If the plans of China and Russia become reality, there will soon be a base on the southern pole of the moon. The two countries have signed a document declaring their willingness to cooperate with their lunar plans.
The contours of a new space race are beginning to be drawn out, because the US and Europe also want to return to the moon. But that space race will look different than in the 1960s, expects British space journalist Andrew Jones.
In August last year, China announced its search for partners for ILRS, the International Lunar Research Station. What that‘s gonna look like is not clear yet. Russia and China will at least draw up a roadmap for the lunar base together. The two countries agreed earlier to help each other in two unmanned lunar flights.
Other international partners are also allowed to participate, emphasising Moscow and Beijing. But do they want to? The US, Europe, Japan and Canada have their own lunar program, and so a space race between those two blocks seems to be imminent.

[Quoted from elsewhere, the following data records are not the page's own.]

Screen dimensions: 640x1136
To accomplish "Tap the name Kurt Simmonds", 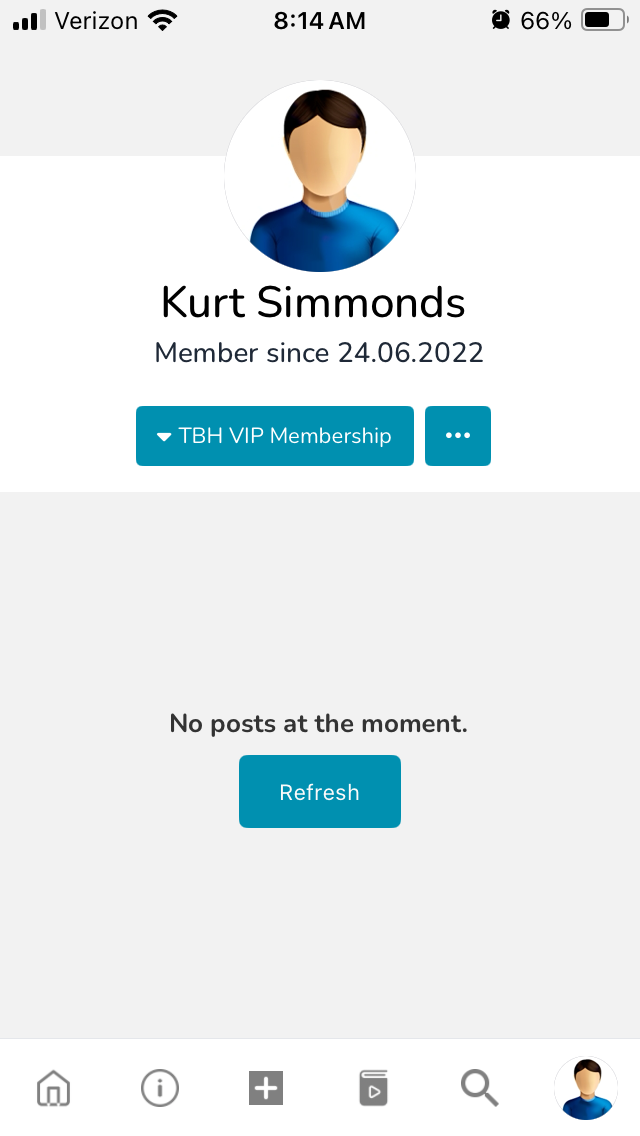I will click(313, 303).
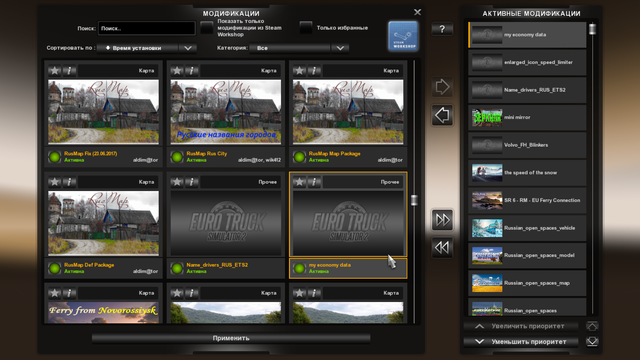
Task: Activate all mods with double right arrows
Action: [442, 220]

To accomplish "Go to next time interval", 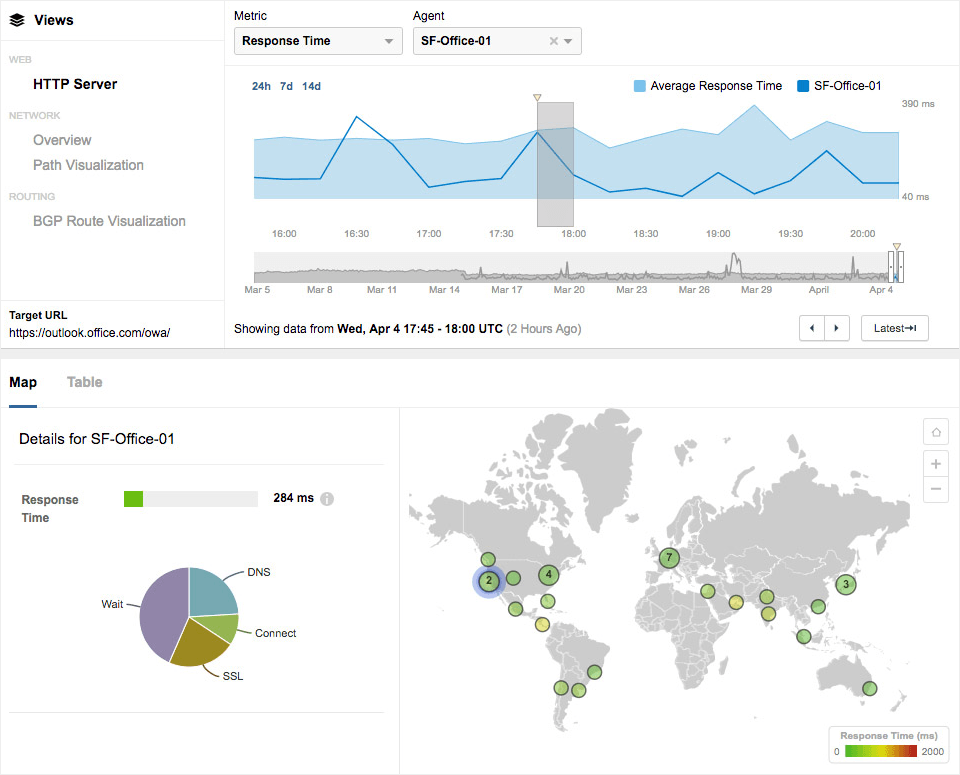I will coord(837,328).
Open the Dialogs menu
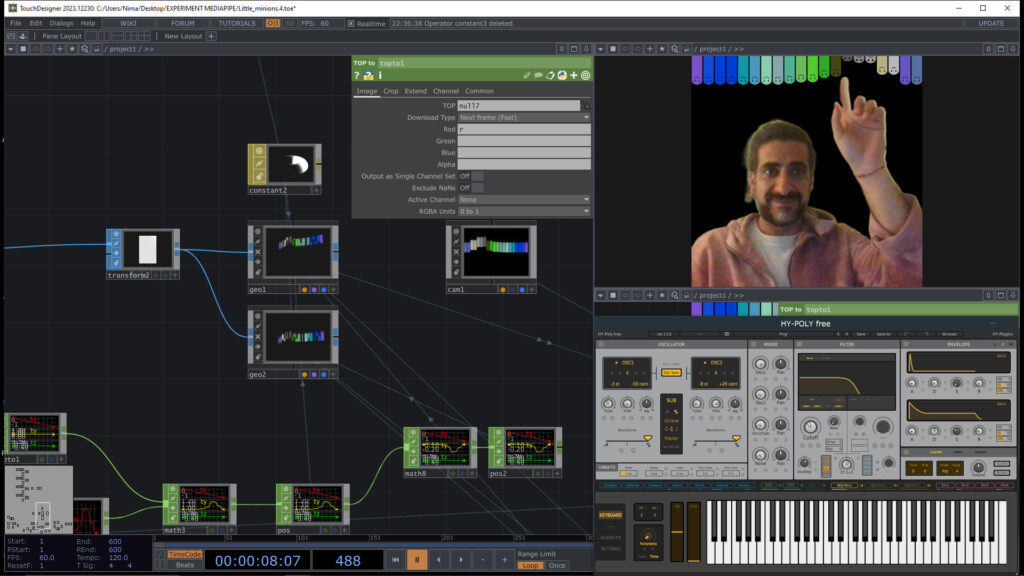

British journalist Andrew Jones closely follows Chinese space travel. According to him, the word space race is not really appropriate, because the comparison with the 60s of the last century is not valid. There’s no deadline and no clear target like then. In 1969, Russia and the US necessarily wanted to be the first to have a man on the moon before 1970.
At the same time, there are also paralels, because the geopolitical tension between China and the US is increasing, and this, as during the Cold War, is accompanied by a clash of prestige in space.
“There‘s not really a race,” says Jones. “It can develop into a competitive struggle. What you see now is that there is a schism, the international partnerships are being redistributed a little.”
China has made significant progress in recent years with ambitious missions to the Moon, Mars and a new space station, the first parts of which will be launched this year. That space station, though smaller, is similar to the ISS, where China is not welcome because of American concerns about national security. China is also developing a heavy rocket that can bring a manned spacecraft to the moon. A prototype of that lunar ship was tested in orbit last year.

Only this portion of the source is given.